Local water rates are set to increase by 14-percent in January — a hike of about $4.30 per month for the average single family — as a result of the drought.
The East Bay Municipal Utility District Board of Directors voted Tuesday to approve the increase despite the recent rains. The surcharge will be temporary and would be phased out if enough rain dumps on us this winter.
The money raised by the surcharge, about $16 million, will pay for the cost to usher in 16,000 acre feet of emergency water from the Sacramento River, EBMUD said.
While the surcharge is temporary, EBMUD staff recommended that its board vote on higher surcharges this summer in case a dry winter forces the utility to purchase more water.
The board also asked ratepayers to cut their water use by 15-percent, or 5-percent higher than it previously requested. The average EBMUD household uses an average 246 gallons per day. A 15-percent reduction is 37 gallons less, the agency said.
“This is our third dry year in a row,” said Board President Andy Katz. “Our customers’ ongoing conservation before and during this drought is one reason why we have not had to ask for harsh cutbacks. We do expect some more rain this winter, but possibly not enough.
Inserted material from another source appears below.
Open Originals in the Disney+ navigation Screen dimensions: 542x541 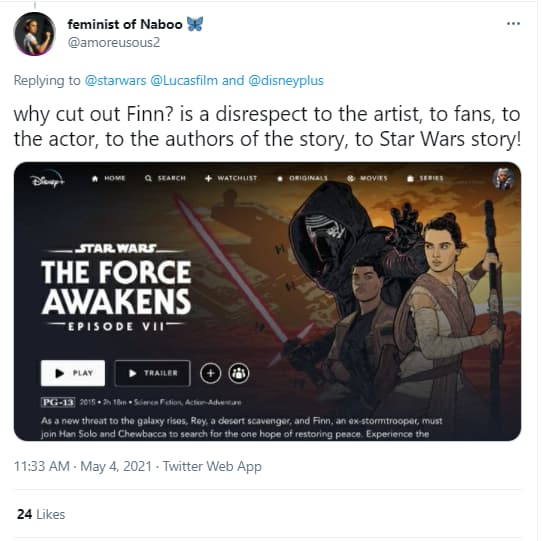[302, 178]
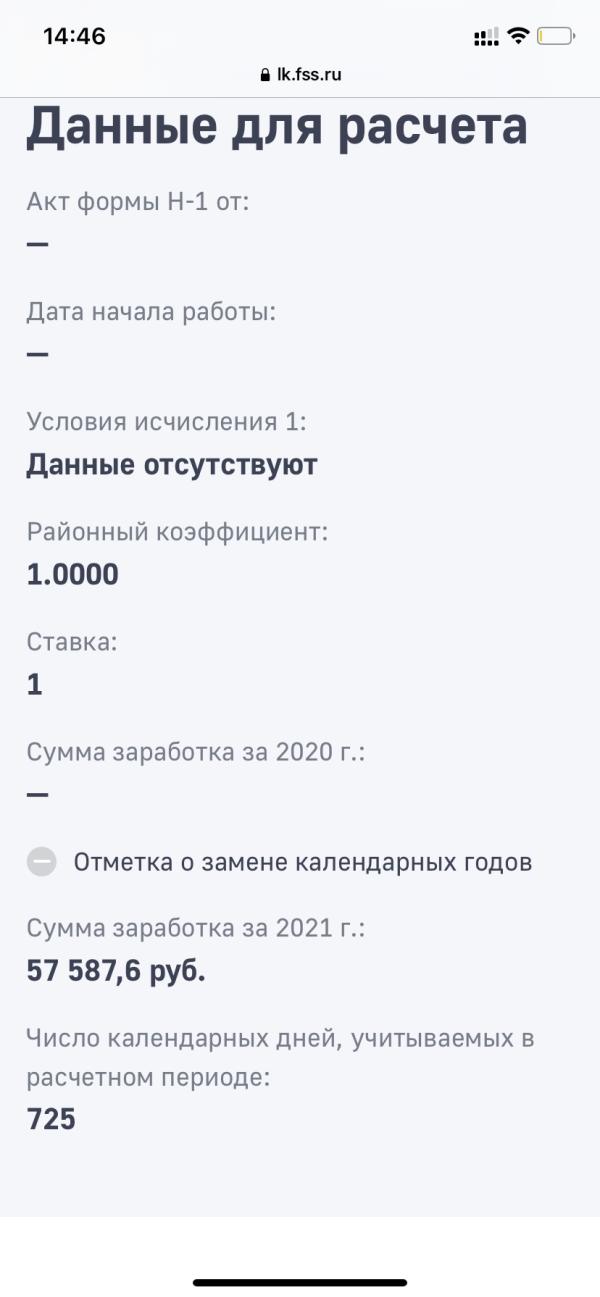
Task: Select the 725 calendar days value
Action: [x=52, y=1119]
It is prudent to prepare to ask our customers to cut back a little more in case our reservoirs don’t refill this winter and the drought continues.”
The EBMUD supplies water to a 332-square-mile area in Alameda and Contra Costa counties, extending from Crockett in the north, southward to San Lorenzo, eastward from San Francisco Bay to Walnut Creek, and south through the San Ramon Valley, according to the district.